One security analyst who requested anonymity said that it was more likely that those reports originated with IT administrators trying to do damage control. "Perhaps they applied the patch but it didn't take, thought they had the patch in place but didn't, or they didn't apply the patch at all but now say they did. It's easier to say 'there are some clever hackers out there' than to admit you got caught with your pants down."
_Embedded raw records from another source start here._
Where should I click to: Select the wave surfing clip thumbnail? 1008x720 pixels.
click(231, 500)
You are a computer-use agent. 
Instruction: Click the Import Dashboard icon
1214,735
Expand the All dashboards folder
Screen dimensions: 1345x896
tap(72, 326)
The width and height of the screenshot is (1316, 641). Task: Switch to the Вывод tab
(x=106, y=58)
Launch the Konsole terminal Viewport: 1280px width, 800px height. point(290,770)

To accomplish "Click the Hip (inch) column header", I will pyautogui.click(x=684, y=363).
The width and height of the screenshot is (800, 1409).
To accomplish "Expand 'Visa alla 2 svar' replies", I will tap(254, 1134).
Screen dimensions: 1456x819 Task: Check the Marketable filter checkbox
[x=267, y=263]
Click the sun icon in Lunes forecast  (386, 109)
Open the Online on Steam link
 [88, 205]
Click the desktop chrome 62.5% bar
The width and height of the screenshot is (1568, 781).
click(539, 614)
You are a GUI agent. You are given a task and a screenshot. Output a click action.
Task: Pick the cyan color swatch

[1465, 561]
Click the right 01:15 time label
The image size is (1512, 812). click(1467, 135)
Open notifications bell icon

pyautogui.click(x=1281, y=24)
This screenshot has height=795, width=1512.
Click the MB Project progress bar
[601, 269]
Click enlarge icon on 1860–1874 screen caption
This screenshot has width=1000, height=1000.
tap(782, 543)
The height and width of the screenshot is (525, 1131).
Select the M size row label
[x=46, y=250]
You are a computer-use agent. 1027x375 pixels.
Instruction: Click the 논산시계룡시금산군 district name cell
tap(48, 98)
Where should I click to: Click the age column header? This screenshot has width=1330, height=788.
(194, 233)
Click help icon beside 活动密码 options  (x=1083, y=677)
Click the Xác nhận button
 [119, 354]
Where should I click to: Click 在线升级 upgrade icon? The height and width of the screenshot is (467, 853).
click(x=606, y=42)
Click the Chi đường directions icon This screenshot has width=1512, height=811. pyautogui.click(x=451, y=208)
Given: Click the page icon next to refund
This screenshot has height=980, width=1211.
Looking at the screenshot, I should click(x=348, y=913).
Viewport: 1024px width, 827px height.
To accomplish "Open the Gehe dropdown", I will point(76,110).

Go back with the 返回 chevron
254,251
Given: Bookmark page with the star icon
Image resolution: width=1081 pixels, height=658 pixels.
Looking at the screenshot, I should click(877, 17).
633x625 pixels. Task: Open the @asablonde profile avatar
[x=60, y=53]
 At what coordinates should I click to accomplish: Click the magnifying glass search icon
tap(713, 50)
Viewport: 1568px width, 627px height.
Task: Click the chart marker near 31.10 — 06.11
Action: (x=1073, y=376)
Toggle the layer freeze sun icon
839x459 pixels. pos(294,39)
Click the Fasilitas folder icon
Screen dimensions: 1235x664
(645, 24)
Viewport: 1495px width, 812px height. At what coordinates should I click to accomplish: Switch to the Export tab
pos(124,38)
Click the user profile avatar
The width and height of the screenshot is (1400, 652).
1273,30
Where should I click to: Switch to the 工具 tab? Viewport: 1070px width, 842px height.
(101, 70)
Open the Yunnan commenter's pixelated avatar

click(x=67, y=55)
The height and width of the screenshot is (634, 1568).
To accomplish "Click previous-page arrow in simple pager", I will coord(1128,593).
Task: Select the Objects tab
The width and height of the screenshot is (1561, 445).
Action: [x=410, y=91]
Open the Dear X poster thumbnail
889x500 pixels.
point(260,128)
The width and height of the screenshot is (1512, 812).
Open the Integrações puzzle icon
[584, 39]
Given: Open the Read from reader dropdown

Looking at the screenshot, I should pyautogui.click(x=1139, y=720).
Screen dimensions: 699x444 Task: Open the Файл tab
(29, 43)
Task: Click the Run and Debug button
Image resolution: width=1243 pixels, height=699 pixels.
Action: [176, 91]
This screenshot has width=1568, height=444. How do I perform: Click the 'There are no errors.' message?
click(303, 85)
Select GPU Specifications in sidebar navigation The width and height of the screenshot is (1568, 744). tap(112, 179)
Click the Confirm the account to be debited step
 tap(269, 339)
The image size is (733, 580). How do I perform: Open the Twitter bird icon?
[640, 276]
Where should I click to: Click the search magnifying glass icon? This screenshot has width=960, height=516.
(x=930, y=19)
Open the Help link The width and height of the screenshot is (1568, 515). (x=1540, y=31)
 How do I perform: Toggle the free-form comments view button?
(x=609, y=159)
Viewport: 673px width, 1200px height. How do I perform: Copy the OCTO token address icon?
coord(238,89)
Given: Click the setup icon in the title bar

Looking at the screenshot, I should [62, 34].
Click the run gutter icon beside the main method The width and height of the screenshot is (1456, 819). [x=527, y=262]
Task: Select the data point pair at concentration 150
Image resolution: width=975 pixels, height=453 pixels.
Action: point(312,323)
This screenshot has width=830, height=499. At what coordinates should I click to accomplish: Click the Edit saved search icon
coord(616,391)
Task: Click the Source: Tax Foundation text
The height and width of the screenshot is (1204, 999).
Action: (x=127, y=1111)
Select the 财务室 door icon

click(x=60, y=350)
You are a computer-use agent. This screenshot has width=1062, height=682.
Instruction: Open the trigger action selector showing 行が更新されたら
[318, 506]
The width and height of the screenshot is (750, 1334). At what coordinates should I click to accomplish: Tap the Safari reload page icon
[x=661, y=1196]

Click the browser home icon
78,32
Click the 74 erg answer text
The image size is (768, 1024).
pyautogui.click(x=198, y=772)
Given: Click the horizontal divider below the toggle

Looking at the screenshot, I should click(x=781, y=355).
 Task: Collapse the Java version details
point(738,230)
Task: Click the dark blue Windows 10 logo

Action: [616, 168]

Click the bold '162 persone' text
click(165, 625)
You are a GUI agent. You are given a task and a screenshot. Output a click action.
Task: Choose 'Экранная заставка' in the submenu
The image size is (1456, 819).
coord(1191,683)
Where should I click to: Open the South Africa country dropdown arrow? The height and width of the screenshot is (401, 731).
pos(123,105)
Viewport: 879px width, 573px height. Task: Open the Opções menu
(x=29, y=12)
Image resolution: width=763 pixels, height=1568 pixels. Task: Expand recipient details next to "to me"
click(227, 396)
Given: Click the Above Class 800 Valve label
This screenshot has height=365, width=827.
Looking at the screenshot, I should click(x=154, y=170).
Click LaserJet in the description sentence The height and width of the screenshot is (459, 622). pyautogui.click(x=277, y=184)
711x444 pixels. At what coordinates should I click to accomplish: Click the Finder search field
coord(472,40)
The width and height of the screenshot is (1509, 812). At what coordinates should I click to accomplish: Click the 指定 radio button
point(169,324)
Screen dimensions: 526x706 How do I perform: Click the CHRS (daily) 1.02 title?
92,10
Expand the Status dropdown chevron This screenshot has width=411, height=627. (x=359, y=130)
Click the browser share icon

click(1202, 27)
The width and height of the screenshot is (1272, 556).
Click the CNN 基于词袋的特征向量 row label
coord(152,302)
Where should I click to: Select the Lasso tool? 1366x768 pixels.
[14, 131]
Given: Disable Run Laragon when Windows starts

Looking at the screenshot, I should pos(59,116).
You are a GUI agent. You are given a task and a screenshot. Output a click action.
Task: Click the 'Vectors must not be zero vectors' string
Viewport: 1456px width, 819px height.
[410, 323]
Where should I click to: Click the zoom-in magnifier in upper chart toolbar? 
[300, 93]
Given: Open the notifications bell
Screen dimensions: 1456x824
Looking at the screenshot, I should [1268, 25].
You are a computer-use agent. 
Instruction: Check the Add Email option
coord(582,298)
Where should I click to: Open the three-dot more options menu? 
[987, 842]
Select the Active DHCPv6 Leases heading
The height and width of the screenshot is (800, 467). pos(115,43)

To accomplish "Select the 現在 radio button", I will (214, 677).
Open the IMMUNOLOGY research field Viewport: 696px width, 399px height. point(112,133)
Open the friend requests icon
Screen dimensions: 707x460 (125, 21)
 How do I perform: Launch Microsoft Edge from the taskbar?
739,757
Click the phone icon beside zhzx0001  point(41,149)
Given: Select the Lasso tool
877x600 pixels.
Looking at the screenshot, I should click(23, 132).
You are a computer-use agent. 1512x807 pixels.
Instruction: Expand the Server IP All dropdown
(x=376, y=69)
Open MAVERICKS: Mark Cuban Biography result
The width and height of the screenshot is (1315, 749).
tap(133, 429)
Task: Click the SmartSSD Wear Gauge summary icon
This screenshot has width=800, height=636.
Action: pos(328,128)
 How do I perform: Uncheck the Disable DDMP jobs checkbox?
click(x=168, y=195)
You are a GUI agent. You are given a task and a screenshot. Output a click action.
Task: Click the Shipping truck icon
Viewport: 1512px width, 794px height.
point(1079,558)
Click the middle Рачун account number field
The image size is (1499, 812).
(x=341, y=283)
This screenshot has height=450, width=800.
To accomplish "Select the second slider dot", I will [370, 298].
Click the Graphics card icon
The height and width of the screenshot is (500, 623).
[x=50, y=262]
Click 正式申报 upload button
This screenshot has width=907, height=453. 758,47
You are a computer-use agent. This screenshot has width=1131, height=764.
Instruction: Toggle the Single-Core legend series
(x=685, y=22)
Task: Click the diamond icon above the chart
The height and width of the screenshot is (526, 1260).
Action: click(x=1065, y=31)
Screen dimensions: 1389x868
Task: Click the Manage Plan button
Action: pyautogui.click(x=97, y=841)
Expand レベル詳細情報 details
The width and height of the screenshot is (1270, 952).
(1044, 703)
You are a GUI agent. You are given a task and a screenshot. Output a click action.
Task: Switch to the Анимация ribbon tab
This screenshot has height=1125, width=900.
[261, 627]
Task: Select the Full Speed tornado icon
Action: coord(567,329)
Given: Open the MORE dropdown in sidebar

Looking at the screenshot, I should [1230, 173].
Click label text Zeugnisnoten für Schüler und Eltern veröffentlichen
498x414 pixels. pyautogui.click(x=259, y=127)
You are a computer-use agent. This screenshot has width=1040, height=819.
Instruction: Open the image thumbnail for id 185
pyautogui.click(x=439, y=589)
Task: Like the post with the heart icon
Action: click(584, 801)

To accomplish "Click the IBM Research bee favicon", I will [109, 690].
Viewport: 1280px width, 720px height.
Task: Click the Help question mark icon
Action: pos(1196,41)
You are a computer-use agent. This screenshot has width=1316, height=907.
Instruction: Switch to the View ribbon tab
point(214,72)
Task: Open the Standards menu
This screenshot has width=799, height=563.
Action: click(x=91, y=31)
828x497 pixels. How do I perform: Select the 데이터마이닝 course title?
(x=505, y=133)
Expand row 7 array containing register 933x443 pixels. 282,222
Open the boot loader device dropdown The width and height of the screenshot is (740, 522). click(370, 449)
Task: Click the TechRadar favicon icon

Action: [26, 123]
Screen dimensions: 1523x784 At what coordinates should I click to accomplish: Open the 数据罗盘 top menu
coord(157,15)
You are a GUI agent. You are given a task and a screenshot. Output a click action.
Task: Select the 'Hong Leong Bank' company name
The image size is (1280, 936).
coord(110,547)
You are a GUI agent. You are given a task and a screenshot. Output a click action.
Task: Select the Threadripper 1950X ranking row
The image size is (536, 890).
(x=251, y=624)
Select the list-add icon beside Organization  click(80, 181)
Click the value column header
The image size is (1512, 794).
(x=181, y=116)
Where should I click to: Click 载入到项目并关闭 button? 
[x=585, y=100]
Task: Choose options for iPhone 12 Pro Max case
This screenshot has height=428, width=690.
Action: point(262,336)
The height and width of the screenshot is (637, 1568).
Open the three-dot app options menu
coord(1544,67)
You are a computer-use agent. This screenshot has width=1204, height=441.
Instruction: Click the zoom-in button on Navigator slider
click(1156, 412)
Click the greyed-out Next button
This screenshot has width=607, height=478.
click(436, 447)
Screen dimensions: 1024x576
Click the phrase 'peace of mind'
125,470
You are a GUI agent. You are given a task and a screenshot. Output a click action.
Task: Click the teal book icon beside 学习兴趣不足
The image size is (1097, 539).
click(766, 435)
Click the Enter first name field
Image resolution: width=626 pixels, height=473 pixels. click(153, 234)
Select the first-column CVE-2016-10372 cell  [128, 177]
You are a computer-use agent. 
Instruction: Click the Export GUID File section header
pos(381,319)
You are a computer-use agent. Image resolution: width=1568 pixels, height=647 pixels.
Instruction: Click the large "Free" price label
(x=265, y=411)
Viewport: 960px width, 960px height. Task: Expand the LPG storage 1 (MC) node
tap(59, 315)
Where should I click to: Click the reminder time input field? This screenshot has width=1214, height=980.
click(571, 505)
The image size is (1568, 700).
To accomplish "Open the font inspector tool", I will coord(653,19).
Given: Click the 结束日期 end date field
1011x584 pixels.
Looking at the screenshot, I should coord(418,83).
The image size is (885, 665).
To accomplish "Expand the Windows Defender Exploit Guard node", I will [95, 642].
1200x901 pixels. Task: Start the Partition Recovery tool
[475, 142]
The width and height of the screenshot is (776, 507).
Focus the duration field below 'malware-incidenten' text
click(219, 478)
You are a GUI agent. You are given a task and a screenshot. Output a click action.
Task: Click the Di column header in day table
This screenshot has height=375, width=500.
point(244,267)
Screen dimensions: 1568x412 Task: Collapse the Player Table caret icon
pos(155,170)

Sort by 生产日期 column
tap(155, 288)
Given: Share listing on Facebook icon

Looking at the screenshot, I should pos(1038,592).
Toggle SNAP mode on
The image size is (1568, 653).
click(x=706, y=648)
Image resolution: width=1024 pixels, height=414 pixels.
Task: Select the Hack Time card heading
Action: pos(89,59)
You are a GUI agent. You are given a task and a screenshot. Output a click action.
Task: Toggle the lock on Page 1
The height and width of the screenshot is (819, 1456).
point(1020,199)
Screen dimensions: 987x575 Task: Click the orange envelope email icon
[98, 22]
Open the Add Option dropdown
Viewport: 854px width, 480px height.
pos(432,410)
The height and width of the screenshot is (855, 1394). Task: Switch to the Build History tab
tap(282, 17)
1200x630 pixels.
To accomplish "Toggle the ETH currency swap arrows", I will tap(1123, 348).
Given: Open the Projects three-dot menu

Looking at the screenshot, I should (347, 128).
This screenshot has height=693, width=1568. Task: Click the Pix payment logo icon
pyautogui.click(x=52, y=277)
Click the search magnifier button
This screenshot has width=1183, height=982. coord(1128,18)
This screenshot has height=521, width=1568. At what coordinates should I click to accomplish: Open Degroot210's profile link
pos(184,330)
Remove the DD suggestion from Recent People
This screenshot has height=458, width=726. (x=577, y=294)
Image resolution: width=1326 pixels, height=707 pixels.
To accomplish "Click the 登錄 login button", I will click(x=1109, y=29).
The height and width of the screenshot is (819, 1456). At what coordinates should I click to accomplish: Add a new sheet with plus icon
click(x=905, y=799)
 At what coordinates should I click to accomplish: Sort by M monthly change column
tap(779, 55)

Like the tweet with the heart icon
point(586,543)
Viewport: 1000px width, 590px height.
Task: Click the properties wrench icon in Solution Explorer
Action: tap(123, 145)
An accounting of infected servers was provided Monday by Cyveillance, a vendor of online risk and management tools. As of Sunday, Cyveillance detected 641 sites that were infected by the malicious code.
The company used its June audit of more than 50 million domains to pinpoint the 6.2 million sites known to run IIS 5.0, then collected and analyzed pages from those sites to test for infection. If Cyveillance's numbers are on the money, that means fewer than one hundredth of 1% of the IIS 5.0 servers in use remained compromised Sunday.
The picture is clearer on the client side, where Internet Explorer 5.0 and 6.0 remain vulnerable to future iterations of this kind of malicious code delivery system. Last week's attack exploited two vulnerabilities in the browser, one known and patched, the other known but not yet fixed.
"This is huge," argued Dunham, whose company has traced the attack to a well-known group of hackers dubbed HangUP, based in Russia. HangUP "has a new trick in their bag to attack Internet Explorer users at will."